%%

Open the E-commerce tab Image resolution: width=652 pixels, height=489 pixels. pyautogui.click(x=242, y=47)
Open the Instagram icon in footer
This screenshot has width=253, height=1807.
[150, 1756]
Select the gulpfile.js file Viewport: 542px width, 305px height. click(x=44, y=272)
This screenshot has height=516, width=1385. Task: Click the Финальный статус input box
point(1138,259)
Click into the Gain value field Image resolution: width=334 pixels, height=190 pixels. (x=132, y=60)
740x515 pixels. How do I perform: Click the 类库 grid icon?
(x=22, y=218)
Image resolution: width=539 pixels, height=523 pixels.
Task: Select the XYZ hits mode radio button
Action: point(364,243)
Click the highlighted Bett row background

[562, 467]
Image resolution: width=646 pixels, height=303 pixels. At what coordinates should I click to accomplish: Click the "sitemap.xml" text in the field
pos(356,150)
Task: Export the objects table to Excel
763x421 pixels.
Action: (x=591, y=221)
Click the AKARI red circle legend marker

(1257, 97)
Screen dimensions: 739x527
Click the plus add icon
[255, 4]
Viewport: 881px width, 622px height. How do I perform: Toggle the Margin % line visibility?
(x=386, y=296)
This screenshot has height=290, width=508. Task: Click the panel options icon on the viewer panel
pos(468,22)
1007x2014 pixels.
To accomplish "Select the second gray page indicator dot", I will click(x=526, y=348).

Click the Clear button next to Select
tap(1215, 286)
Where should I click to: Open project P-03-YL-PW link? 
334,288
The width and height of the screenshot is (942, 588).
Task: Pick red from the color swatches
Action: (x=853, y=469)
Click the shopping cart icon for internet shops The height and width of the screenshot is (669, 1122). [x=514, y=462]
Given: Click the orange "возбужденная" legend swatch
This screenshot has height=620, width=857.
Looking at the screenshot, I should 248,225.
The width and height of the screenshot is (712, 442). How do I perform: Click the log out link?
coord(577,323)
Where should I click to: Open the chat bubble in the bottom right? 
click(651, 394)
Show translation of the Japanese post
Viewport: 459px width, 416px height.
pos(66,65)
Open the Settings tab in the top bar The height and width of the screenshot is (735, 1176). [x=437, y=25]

%%

WHAT THIS TASK INVOLVES
The material above must be returned in full, exactly as written.

EXPECTED ANSWER
Open the E-commerce tab Image resolution: width=652 pixels, height=489 pixels. pyautogui.click(x=242, y=47)
Open the Instagram icon in footer
This screenshot has width=253, height=1807.
[150, 1756]
Select the gulpfile.js file Viewport: 542px width, 305px height. click(x=44, y=272)
This screenshot has height=516, width=1385. Task: Click the Финальный статус input box
point(1138,259)
Click into the Gain value field Image resolution: width=334 pixels, height=190 pixels. (x=132, y=60)
740x515 pixels. How do I perform: Click the 类库 grid icon?
(x=22, y=218)
Image resolution: width=539 pixels, height=523 pixels.
Task: Select the XYZ hits mode radio button
Action: point(364,243)
Click the highlighted Bett row background

[562, 467]
Image resolution: width=646 pixels, height=303 pixels. At what coordinates should I click to accomplish: Click the "sitemap.xml" text in the field
pos(356,150)
Task: Export the objects table to Excel
763x421 pixels.
Action: (x=591, y=221)
Click the AKARI red circle legend marker

(1257, 97)
Screen dimensions: 739x527
Click the plus add icon
[255, 4]
Viewport: 881px width, 622px height. How do I perform: Toggle the Margin % line visibility?
(x=386, y=296)
This screenshot has height=290, width=508. Task: Click the panel options icon on the viewer panel
pos(468,22)
1007x2014 pixels.
To accomplish "Select the second gray page indicator dot", I will click(x=526, y=348).

Click the Clear button next to Select
tap(1215, 286)
Where should I click to: Open project P-03-YL-PW link? 
334,288
The width and height of the screenshot is (942, 588).
Task: Pick red from the color swatches
Action: (x=853, y=469)
Click the shopping cart icon for internet shops The height and width of the screenshot is (669, 1122). [x=514, y=462]
Given: Click the orange "возбужденная" legend swatch
This screenshot has height=620, width=857.
Looking at the screenshot, I should 248,225.
The width and height of the screenshot is (712, 442). How do I perform: Click the log out link?
coord(577,323)
Where should I click to: Open the chat bubble in the bottom right? 
click(651, 394)
Show translation of the Japanese post
Viewport: 459px width, 416px height.
pos(66,65)
Open the Settings tab in the top bar The height and width of the screenshot is (735, 1176). [x=437, y=25]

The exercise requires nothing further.